SOURCE:
(begin)

In 1335 Ducklington built a chantry dedicated to St Mary in St Aldate’s Church to commemorate himself, his family, and Sir Richard de Hunsyngore, giving £3 6s 8d rent to maintain a chaplain there. This chantry had three bays and was on the south side of the nave: two bays of its crypt survive. Presentation to the chantry was vested in Ducklington and his heirs. Anthony Wood writes:

John Doclinton or Ducklinton (he was a fishmonger, and white fishes in a red circular feild are in this chapple to this day) severall times maior of this city, desiring the health of his soule, did, to the honour of the Virgin Mary and All Saints institute a perpetuall chantry, 9 Edward III, in a chappell of his owne building on the south side of this church. Wherin ordaining a chapleyn to celebrate divine service, for his and the soules of his wives, Sibill and Julian; for the soules of his father and mother; as also of Henry Burwash, bishop of Lyncoln, while living and when dead, — setled on him and his successors for ever an annuall revenew of 5 marks issuing out of severall of his messuages in Oxon, viz., out of that that he then inhabited in Fish Street, another in St. Michael’s parish at North Gate, out of two shops in the parish of All Saints, out of another tenement near Soller Hall in St Edward’s parish, and out of another in Grandpont neare Trill Mill.

(end)

STATED GOAL A:
In the passage on Ducklington's chantry, on which side of the nave did the chantry stand?
STATED GOAL B:
Turn the paragraph beginning "In 1335 Ducklington built a chantry" in the chantry passage into a short bulleted list that keeps its main facts.
STATED GOAL C:
Carry on the passage about Ducklington's chantry from where it stops.

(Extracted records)

(begin)

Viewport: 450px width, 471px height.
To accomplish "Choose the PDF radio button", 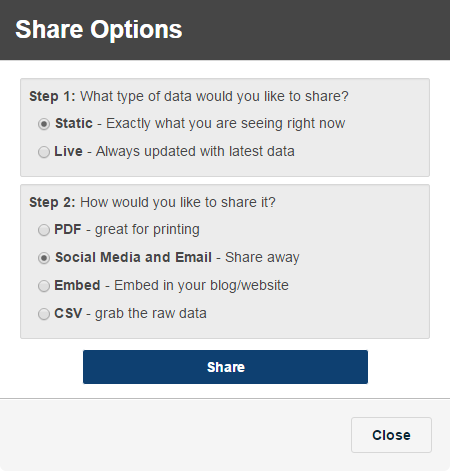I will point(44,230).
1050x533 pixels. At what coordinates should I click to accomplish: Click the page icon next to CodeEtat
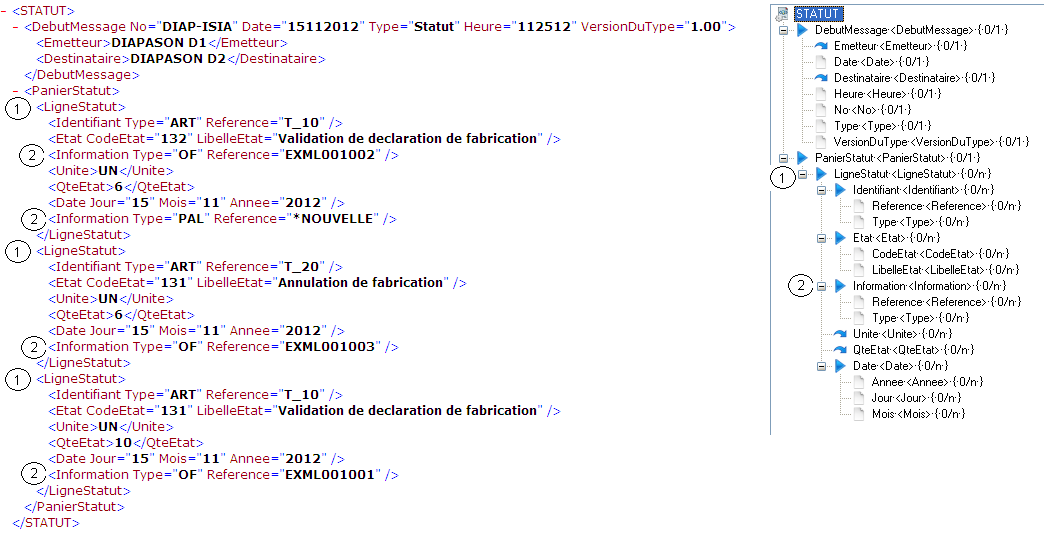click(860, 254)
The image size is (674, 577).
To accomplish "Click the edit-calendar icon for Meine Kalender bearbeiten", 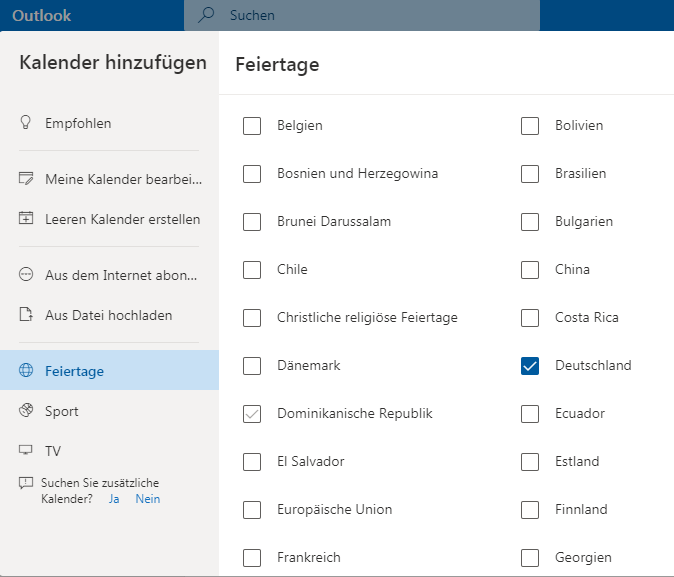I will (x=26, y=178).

(end)

TASK ANSWER A:
The south side.

TASK ANSWER B:
- In 1335 Ducklington built a chantry to St Mary in St Aldate's Church in memory of himself, his family and Sir Richard de Hunsyngore.
- He gave £3 6s 8d in rent to support a chaplain there.
- The chantry had three bays and stood on the south side of the nave.
- Two bays of its crypt survive.
- The right of presentation belonged to Ducklington and his heirs.
- Anthony Wood also wrote an account of it.

TASK ANSWER C:
When describing Ducklington’s chapel, Wood wrote, “At the lower end of this chappell layes a larg marble stone with a Saxon inscription theron, but not legible, perhaps for John de Doclington founder therof.”

† Sir John Ducklington died in 1336.

John Ducklington’s son and heir of the same name was an Oxford clothier. He had connexions with Queen Isabella, and at her petition in 1310 he was exempted from serving on assizes or inquisitions, and from being a town or local officer. He held land in the lot meadow of Bishop’s eyot, which lay between Port Meadow and the easternmost stream of the Thames. Anthony Wood records how he left Soller Hall near Peckwater Inn in St Edward’s parish to his wife Alice in his will of 1348.

See also:

  • Cal. Pat. 1307–13, 277; Bodleian MS Top. Oxon. c 353 (John Ducklington’s son’s dealings with Queen Isabella)
  • Bodleian MS. Top. Oxon. c 396, f. 270 (John Ducklington’s son’s dealings with German merchants)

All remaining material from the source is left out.